◆ 과제 안내 ◆
아래 행들을 빈 줄 없이 번호를 매긴 목록으로 정리해 줄 수 있나요?

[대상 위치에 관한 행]
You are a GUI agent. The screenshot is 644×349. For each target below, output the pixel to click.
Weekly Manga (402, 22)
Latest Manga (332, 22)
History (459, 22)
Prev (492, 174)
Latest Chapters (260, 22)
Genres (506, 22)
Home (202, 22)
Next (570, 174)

◆ 풀이 ◆
1. You are a GUI agent. The screenshot is 644×349. For each target below, output the pixel to click.
2. Weekly Manga (402, 22)
3. Latest Manga (332, 22)
4. History (459, 22)
5. Prev (492, 174)
6. Latest Chapters (260, 22)
7. Genres (506, 22)
8. Home (202, 22)
9. Next (570, 174)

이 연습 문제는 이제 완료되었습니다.